Death marks the end point of our life cycle, but when it comes to our pets or the rest of the animals ; this fact is no different. They too get hurt, get sick, and die.
Veterinary medicine can often go no further in its quest to extend the life of our beloved animals. In certain cases, animals may die from a problem not diagnosed by the vet, or they may die suddenly; without symptoms of any disease. When these cases occur, how is it possible to give a post-mortem diagnosis of what has killed the animal? Do you have an autopsy or a necropsy?
Do you think there is no difference between those two terms? Well then we explain what is the difference between autopsy and necropsy.
An autopsy is a procedure that is performed on human beings who have died, in order to find out the cause of death. Generally, forensics perform autopsies when legal issues are involved or when the deceased person has been involved in criminal matters that could raise suspicions about the cause of death.

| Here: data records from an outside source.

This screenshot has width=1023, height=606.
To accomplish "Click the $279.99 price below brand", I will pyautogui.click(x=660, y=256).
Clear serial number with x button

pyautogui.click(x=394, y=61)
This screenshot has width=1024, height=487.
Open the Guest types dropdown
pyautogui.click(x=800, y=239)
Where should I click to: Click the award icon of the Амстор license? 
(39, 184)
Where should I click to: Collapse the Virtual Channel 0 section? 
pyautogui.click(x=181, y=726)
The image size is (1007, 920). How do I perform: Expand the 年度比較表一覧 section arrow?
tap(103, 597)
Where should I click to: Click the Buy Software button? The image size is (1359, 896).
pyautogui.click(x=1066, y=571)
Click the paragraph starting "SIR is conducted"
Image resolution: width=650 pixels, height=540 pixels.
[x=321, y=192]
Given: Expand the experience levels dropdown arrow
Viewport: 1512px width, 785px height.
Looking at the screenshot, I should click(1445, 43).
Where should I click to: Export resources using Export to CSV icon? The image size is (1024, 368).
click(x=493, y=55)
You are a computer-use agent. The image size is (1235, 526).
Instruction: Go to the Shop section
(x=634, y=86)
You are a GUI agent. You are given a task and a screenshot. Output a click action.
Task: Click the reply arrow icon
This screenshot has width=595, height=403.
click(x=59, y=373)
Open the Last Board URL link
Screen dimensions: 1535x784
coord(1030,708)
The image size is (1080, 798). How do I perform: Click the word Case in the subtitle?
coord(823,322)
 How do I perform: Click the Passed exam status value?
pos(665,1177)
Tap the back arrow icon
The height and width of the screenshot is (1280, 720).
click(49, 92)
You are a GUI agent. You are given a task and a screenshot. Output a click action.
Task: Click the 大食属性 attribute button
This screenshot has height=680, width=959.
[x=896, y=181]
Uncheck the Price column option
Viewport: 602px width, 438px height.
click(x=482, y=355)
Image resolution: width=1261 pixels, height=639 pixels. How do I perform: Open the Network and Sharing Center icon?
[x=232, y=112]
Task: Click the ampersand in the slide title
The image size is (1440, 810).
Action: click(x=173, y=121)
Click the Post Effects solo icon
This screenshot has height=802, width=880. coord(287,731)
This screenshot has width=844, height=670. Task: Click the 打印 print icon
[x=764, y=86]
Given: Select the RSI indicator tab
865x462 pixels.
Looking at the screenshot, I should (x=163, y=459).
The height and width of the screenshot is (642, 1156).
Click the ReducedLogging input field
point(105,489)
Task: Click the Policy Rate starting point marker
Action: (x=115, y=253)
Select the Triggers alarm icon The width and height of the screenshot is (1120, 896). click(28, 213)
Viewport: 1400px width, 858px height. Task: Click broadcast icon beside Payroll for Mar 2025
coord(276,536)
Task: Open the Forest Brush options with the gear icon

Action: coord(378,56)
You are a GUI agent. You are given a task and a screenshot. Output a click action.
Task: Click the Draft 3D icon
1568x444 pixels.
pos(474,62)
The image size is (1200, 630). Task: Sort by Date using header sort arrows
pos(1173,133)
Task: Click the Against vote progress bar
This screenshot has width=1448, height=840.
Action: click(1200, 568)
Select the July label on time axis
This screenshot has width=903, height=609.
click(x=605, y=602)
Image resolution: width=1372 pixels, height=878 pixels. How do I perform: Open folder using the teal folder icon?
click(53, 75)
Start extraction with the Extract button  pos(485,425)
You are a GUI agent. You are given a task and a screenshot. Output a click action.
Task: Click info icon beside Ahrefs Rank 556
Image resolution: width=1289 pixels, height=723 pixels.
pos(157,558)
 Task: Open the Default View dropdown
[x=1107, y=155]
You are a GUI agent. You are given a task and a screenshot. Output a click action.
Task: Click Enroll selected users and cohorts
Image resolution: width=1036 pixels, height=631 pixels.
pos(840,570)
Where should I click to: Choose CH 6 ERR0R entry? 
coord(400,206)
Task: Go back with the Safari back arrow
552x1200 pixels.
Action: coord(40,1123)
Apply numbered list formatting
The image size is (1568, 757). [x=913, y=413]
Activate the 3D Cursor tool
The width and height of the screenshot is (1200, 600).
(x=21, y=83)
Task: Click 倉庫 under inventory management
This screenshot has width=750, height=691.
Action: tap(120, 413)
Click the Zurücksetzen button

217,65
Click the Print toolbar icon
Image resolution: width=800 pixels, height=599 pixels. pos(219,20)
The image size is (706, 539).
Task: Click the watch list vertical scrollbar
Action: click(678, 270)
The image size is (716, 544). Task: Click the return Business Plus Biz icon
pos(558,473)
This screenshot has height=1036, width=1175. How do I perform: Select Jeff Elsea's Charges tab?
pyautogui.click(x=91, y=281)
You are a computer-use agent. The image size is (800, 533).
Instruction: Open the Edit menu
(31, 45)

On the other hand, clinical autopsies are performed when a person dies of an undiagnosed disease and the medical community wants to learn more about how the disease affected the organs and other parts of the deceased person’s body.
Autopsies are also often applied when people die suddenly, since in this way the true causes of their deaths are determined. The examiner is a professional who may be able to know if the dead person suffered injuries (where they suffered them), if they ingested any poison (what type of poison) or if for example; suffered a heart attack.
On the other hand, when it comes to examining dead animals, the correct thing to do is to use the term necropsy. Like the autopsy in humans, the necropsy in animals has as its main objective to determine the cause of their death; or study how a certain disease affected the various parts of the body and vital organs of animals.
For some people it can be unpleasant to think that their pet, whom they have loved so much, can be examined in this way; but in some cases they feel the need to verify the true cause of death of the animal. When this happens, the vet proceeds to perform a necropsy on the pet’s body.
Necropsies, in addition to shedding light on the causes of death in animals; They are also useful to develop treatments for sick pets, in addition, thanks to this type of procedure, veterinarians can advise pet owners so that they can take better care of their animals.
Key difference between necropsy and autopsy
- Autopsy is applied to deceased human beings, while necropsy is applied to the bodies of dead animals.